For several years I had a 1944 Chevy 1 1/2 ton military truck.. the windshield fully extended open to ninety degrees (horizontal).. to stop any leaks at the top of the windshield frame, I just used weatherstrip tape, the kind that sticks to the metal with 3M sticky side down.. never had leaks after that.. no matter how many times I opened or closed the windshield.. unless your car is some super concourse, just add that.. it comes in various thickness to meet your needs... but alas, the purist in all of us says "no way"

WALT

mzahorik
07-13-2018 @ 8:17 AM
Member
Posts: 209
Joined: Nov 2009
          
Thanks, I think I'll try the RTV solution, but standing the car on end is also an interesting idea. Now how could I....... Mike

nelsb01
07-12-2018 @ 9:00 PM
Senior
Posts: 984
Joined: Oct 2009
          
I have a nice Rouge Ford without the crank out windshield. Over the years of driving it, I finally got tired of my knees getting wet every time it was driven in the rain. I used masking tape and created a border around the windshield and back window glass. I then thinly spread this Permatex black rubber over the windshield and rear window gasket. Let it dry for a couple of hours and then removed the masking tape. It looks like I have installed a new window gasket without doing that. While this solution is not exactly what you are looking for, it may help with the frame vs window issue that has been talked about.
As for lining up the frame with gasket in the opening, I have been trying to get my 1936 Pickup windshield frame (and new gasket) to fit correctly in the cab opening - so I understand your frustration and many hours. I truly believe that to get the windshields installed correctly originally, they stood the bodies on end so that they could exert all the pressure they needed downward. The force of gravity makes fitting the windshield frame in the body very frustrating when doing it vertically.

Good luck............

MG
07-12-2018 @ 3:38 PM
Senior
Posts: 1262
Joined: Nov 2009
          
Remember, water is natures best penetrant. When you're driving down the road in the rain, water will find a way to seep into those "couple thickness's of a piece of paper" gaps. If you can't get the glass to fit into the frame better you might want to consider using some clear or black RTV in that area....
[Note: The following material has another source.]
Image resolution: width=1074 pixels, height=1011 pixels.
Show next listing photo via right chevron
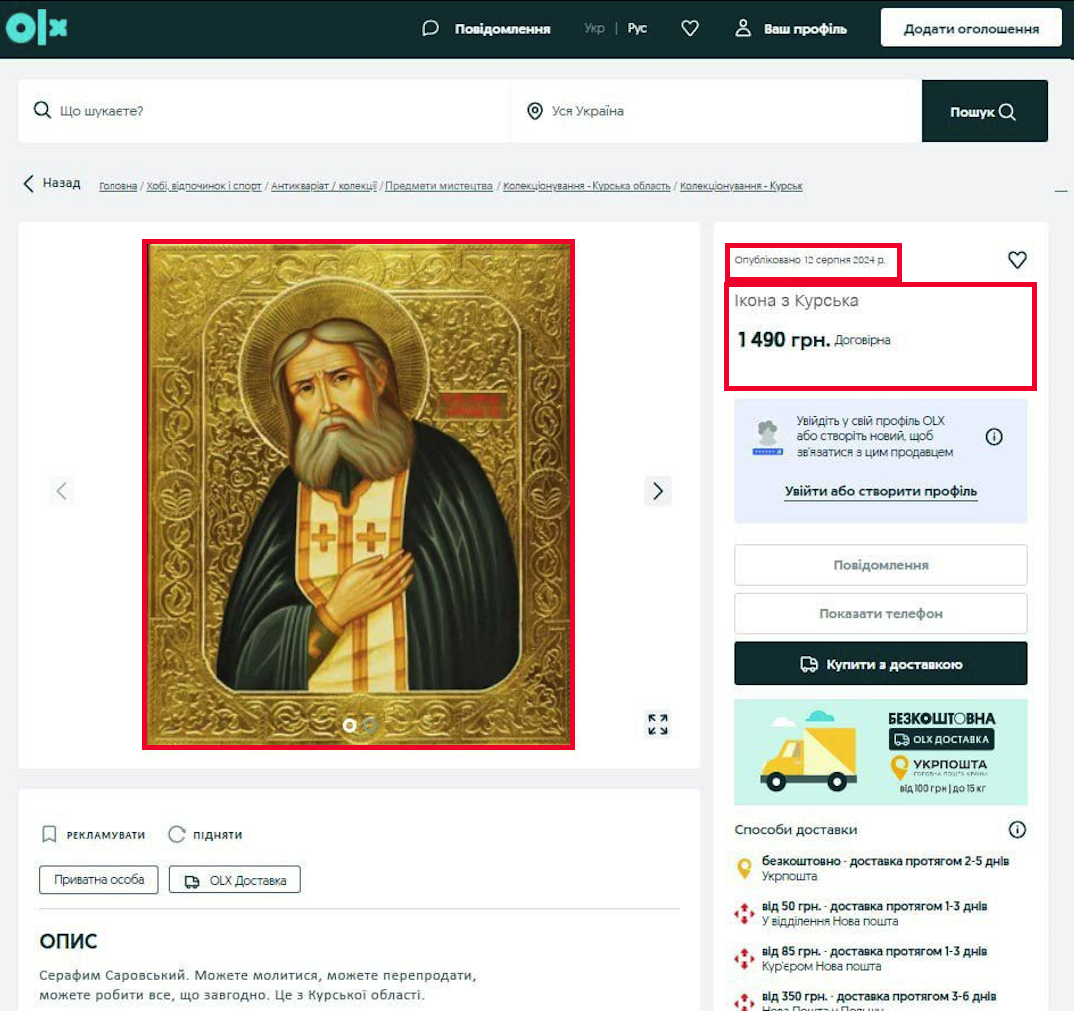[x=657, y=491]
This message was edited by MG on 7-13-18 @ 10:53 AM

mzahorik
07-12-2018 @ 2:57 PM
Member
Posts: 209
Joined: Nov 2009
          
Yup! A auto glass shop set the glass. After I adjusted the frame the gap you see in the pictures was reduced to a couple thickness's of a piece of paper. So the amount of body movement is only a couple 10's of thousands. Mike

MG
07-12-2018 @ 2:35 PM
Senior
Posts: 1262
Joined: Nov 2009
          
Am I correct in assuming you did use glass setting tape? > https://www.amazon.com/CRL-Sealstrip-Glass-Setting-Tape/dp/B004CNR6OO

Setting tape is made in various thicknesses....

I think that you're going to have to do more messaging/bending on your windshield frame to make it fit the glass as opposed to the cars body....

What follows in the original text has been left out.